Por enquanto, para muitos catadores, a situação ainda é a mesma. Luiz Monteiro da Silva, 52 anos, conta que não foi abordado por nenhum agente social recentemente. "Estou até achando estranho eles não terem vindo esta semana. Toda hora a polícia vem e ameaça, e eu não vou para albergue", reclama Luiz. Ele passa as noites na barraca de lona com a esposa e uma filha, mas ressalta que recusa o abrigo do governo porque aluga uma casa em Planaltina (GO), onde moram outras duas filhas. Segundo ele, a única visita bem-vinda é a dos doadores. "Às vezes, trazem uma cesta, uma roupa. Eu não peço, mas ajuda", diz. Há 27 anos ele vive entre a residência alugada e o barraco montado na L3 Norte, próximo à Colina, pois alega que não consegue trabalho que pague melhor do que a reciclagem de lixo no Plano Piloto. Enquanto espera ser chamado em uma das inscrições que fez nos programas habitacionais do DF, ele continua dormindo na rua, onde sua mulher deu à luz três de suas filhas.
Ranking O último levantamento da Secretaria de Desenvolvimento Social e Transferência de Renda (Sedest) aponta que 2.365 pessoas vivem em situação de rua na capital do país. Entre eles, 38,2% estão no Plano Piloto. Desses, 37,3% se encontram na região central. A Asa Norte concentra 38,3% deles e a Asa Sul, 24,4%. Taguatinga concentra 19,9% dos sem teto e é seguida por Ceilândia (9,7%) e Núcleo Bandeirante (2,1%)
Opinião do internauta Leitores do Correio comentam reportagem sobre os moradores de rua de Brasília
Guilherme Correia Pereira "Isso é normal. Vai chegando o fim de ano e eles montam suas barracas e ficam na espera das doações de dinheiro e cestas básicas e natalinas que irão reabastecer a despensa. Depois, voltam para as cidades natais."
Pedro Freitas "Muitas dessas pessoas estão morando na rua por falta de opção, mas a maioria aprendeu a ter vida fácil e não está nem aí pra nada. Daí para virar um usuário de droga, até mesmo cometer algo mais grave, é um passo. Tem que mandá-las de volta às suas origens."
Julio Oliveira "Por que não repatriam essas pessoas para seus estados de origem? Vá ver se tem morador de rua em Curitiba? Ficam pessoas nas rodoviárias. Chegou sem destino? Não tem onde ficar? Veio fazer o quê? Não tem respostas?
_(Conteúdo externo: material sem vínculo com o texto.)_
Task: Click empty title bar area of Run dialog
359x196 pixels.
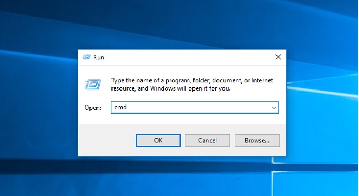Action: (188, 57)
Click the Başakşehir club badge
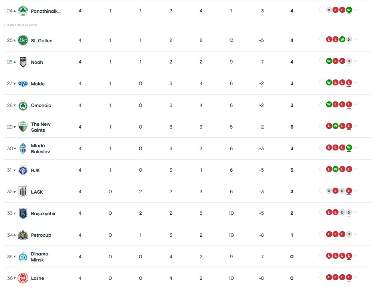 click(23, 214)
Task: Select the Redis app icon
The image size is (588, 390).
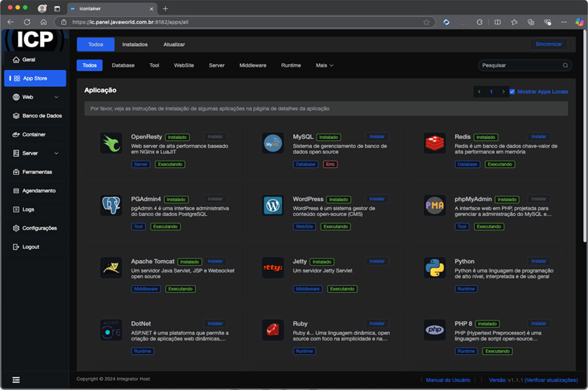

Volta na hora."
Ana Oliveira "É um absurdo que o governo seja conivente com esse tipo de coisa. A polícia e o serviço social vêm, tiram essas pessoas e elas estão de volta no outro dia. A situação na L3, ao lado da Direção Regional de Ensino, está insustentável. Eles entram, tomam banho, brigam. Tudo ocorre por lá."
Ed Costa "Os moradores da Asa Norte precisam se unir, precisamente os das 706/906, contra esses arruaceiros, baderneiros, maconheiros e desocupados, já que quando ligam para as polícias, elas não fazem nada."
Francisco Lima "A existência de indigentes dormindo nas ruas de Brasília é pura falta de competência das autoridades constituídas. São pessoas que vivem na mais completa promiscuidade. Sem amparo governamental. Ocupação de área pública é proibida por lei. Removam!"